• her yeni gün, bir şarkısının daha hikayesine dalınan, uzun uzun dinlenilecek albüme emek vermiş band.

    (bkz: mount wroclai)
  • bazen, insanların doğdukları yere ait olmamalarının kanıtıdır. lou reed'in kılık değiştirip berlin gecelerine kendini bırakması gibi, ruhunun sadece prag, peşte ve görüntüde değil ama içeriğinde renki doğu avrupa kentlerinde rahat etmesi gibi, santa fe'den doğuya giden bir trene binmiş çocuğun hikayesi.

    aslında bir alter ego.
  • ederlezi'yi en bi degi$ik $ekilde yorumlami$liklari vardir. balkan grubu degil, new mexico* ciki$lidir. sen amerika'nin gobeginden cik, balkan turkulerini yorumla... her $ey ozune sadik kalip farklilik yaratabilmekte sakli aslinda. standart, alternative amerikan gruplarina doymu$ken, iyi oluyor boyle gruplarin varligi.
  • dinledikçe dinlenmek isteyen, muhteşem şarkılar yapmış grup. öyle ki bu şarkılar... hani yazın çok bunalırsınız sıcaktan, o an içtiğiniz bir bardak buz gibi limonata bünyede ferahlık yaratır, işte öyle bir şey
    santa fe'den başlayan yolculuğun istanbul'da da mola verecek olması güzel. takvime 30 haziran notu düşüldü. balkan şarkıları dünyanın her yerinde...

    (bkz: brandenburg)
    (bkz: prenzlauerberg)
    (bkz: mount wroclai)
    (bkz: postcards from italy)
    (bkz: scenic world)

    ... (bkz: böyle gider bu)

    *
  • kendi kökleriyle alakası olmadığı halde, belki de zach in kendi iç dünyasına yaptığı yolculuktan arda kalanlarla donattığı muhteşem bir albüme sahip, 2006 nın en başarılı gruplarından bir grup beirut..albümü dinledikçe daha da çok dinlemek istemenin dışında çözemediğim, hüzünlüyken mutlu görünmeye mi çalışıyor acaba, yoksa mutluyken hüzünlü mü? her iki öğenin de eşit miktarlarda alınıp, adeta altın oran hesabıyla ölçülüp biçilmiş ve icra edilmiş olması gerekiyor sanırım bunu başarabilmek için.. belki de birbirini tekrarlayan müziklerle donatılmış piyasanın dışında olmasındandır- playlistime getirdiği farklı ve yeni soluk kafamı karıştırıyor..aslında cevabını çok da önemsemediğim bi soru bu. cevabını önemsemeyip tekrar ve tekrar dinlemeye devam ettiğim..
  • londra konserini siki siki baba ile bitirmis insan evladidir.

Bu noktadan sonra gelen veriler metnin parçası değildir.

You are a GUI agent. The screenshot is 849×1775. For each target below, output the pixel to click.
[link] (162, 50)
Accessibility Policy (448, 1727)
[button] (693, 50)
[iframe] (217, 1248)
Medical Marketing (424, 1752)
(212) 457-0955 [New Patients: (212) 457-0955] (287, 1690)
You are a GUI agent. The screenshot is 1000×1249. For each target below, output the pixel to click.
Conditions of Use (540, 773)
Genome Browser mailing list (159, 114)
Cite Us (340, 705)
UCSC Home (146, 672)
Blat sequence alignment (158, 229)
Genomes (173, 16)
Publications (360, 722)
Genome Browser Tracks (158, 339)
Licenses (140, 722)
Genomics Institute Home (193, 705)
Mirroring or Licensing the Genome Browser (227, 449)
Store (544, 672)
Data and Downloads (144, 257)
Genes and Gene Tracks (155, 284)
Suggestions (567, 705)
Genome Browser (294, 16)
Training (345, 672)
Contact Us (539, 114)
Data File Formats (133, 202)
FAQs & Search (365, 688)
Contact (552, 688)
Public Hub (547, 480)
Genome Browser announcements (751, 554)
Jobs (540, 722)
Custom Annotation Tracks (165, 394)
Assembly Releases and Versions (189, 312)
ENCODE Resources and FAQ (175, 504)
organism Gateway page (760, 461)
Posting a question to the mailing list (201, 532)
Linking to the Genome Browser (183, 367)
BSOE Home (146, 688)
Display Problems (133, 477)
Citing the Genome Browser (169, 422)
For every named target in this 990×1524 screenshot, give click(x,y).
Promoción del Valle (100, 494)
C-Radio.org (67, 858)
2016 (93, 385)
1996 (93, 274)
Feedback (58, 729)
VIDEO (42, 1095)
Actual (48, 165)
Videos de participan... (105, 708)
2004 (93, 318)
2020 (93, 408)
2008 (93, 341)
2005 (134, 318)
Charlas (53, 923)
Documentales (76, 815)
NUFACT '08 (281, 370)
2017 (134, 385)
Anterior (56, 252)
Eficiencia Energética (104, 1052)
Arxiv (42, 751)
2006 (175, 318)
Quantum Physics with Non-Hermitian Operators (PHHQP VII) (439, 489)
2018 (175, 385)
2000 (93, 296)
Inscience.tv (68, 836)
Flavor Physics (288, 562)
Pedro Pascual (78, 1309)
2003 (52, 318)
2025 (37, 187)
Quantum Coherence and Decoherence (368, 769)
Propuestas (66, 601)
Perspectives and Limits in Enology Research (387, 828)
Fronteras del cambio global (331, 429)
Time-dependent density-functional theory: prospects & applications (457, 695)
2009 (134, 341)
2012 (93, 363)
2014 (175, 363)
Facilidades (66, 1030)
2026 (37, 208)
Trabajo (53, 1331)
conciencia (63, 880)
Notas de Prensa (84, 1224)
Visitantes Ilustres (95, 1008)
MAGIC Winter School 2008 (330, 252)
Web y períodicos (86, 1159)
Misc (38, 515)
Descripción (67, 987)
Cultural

    baska da bir sey demiyorum, diyemiyorum.
  • sahnede gerçekten de çok içten ve mutevazi duran gurup. zaten mutevazi durmamaları için bir sebepleri de yok. içtenlik konusuna gelince de, hayatında beirut'a gitmemiş amerikali bir gencin yaptığı müzik bir türlü samimi / içten gelemiyor bana malesef. lakin eli ayağı düzgün ve tatlı bir insan, genç kızlarımızın bu 'overrated' beirut aşkını da buna bağlamaktan başka şansım kalmıyor malesef. ha birde türk insanı oynamak ister adem'den beri.. alın size bahanesi.. anadolu etnik müziğine olsun balkan muziğine olsun bunca zaman sırt çevirip onları "cool" bulmayan gençlere, cool paket formulu beirut..

    mütevazilik!!! ve içtenlik!!! için
    (bkz: 30 haziran 2007 james istanbul konseri)
  • bu hafta ici fort greene mason tapinaginda verdikleri konserle insanlari kendine hayran birakmis grup. soyle de diyebilirdim: mason tapinaginda izledim, kendilerine hayran kaldim. ama o zaman "mason tapinaginda ne isin vardi, sozlugu mu satiyordun?" diyebilirler. evet, sozlugu satarken sauntrek gerekiyor, neseli, eglenceli.

    bir arkadasin deyimiylen bitireyim: "insana guzel bir hayata dair hayaller kurduruyor."